In an act of defiance Patsy didn’t pick up the bag, but still in full twelve labours of Hercules mode, dragged it laboriously back to the kitchen table, only then hefting it onto the seat next to her own. “There,” she said as she flounced into her chair, “satisfied?”

“Very,” her mother said, tugging playfully on her daughter’s blonde ponytail. Which earned her a complaining, “Muummm, quit it, I’m not a baby.”

As she clicked on the kettle to make John a cup of coffee, Ellen asked, “Where is your father anyway?”

“He said he had to get some things from the boot,” Patsy said between mouthfuls.

Ellen nodded, john was always fiddling with something, he was one of the world’s last great tinkerers. Probably rescued something from a skip somewhere, she thought. Still, she consoled herself that he confined his projects to the garage, and hadn’t burned the house down… yet.

Fetching the carton of milk from the fridge, she went back to the table, and as she filled her daughter`s glass asked, “So how was school?”

Patsy made a face, “Mrs O`Murchu gave us two pages of Irish homework,” she said indignantly, “Two whole pages.”

“Oh no!” her mother said, both hands going to her cheeks in mock horror.

“Muummm, I hate Irish,” Patsy complained, “I dunno why we have to do it, it`s stupid.”

“You know you have to have…..” Ellen broke off, startled by the sound of John`s voice close to her ear, “Let her go honey,” he murmured.

She jumped, began to look around, then turned back to the table, determined to remind Patsy that she needed Irish to go to college.
For a moment she stood in utter bafflement; there was no-one sitting at the table, the plate of food untouched, not a morsel gone from it. Then the memories came flooding back, knocking the strength from her legs and she had to grab the table to stop herself from collapsing, easing into the nearest chair, sitting down before she fell down.

Patsy wasn’t home; Patsy was never coming home again. Not since that day eleven months earlier when John had given her a lift after finishing work early, not since the truck driver, too busy texting to notice the lights had changed, drove into the junction without braking, slamming into the side of her husband’s Volvo, killing their only child.
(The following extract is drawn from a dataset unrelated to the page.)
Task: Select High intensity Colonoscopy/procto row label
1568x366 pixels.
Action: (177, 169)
She turned in her seat, meaning to scream at him, “THIS IS YOUR FAULT, WHY`D YOU HAVE TO FINISH WORK EARLY, SHE`D BE ALIVE IF YOU HADN`T.” But she never did, because she was alone, the truck had had to go through John to get to their daughter and she had only been able to identify what was left of him by the suit he`d gone to work in that morning.
As she always did in that moment, Ellen collapsed forward, elbows on her knees, head bowed, sobbing uncontrollably.

When she`d stopped weeping, Ellen used the hem of her apron to blot the tears from her cheeks and chin, levered herself out of the chair, and on wobbly legs went to get some kitchen towel to blow her nose.

As she torn a couple of sheets from the paper, foil and Clingfilm dispenser, she was reminded, as she always was in that moment of the day she`d bought it. How absurdly childishly giddy she`d felt when she saw it in Lidl, and only €11.99, and how she`d nagged John to put it up as soon as he`d gotten home, the last odd-job he ever did, somehow, in her mind the two events were inextricably linked.

She blew her nose noisily, torn off a square foot of Clingfilm, carrying it back to the table, hands apart, keeping it tight so it wouldn’t fold into itself. Then carefully, wrapped it over the untouched food, making sure the plastic was tight as a drum, before putting the plate back in the freezer, where it would forever remain pristine, ready for tomorrow, ready for when Patsy came home.

Ellen stood in front of the fridge for a long moment, a puzzled frown on her face, then she remembered what she had to do next.

She`d recorded that days re-run of Star Trek Voyager, Patsy`s favourite, they`d watch it together… when she got home from school.
A dreamy smile on her face, humming “Frere Jacques,” Ellen stumbled towards the living room.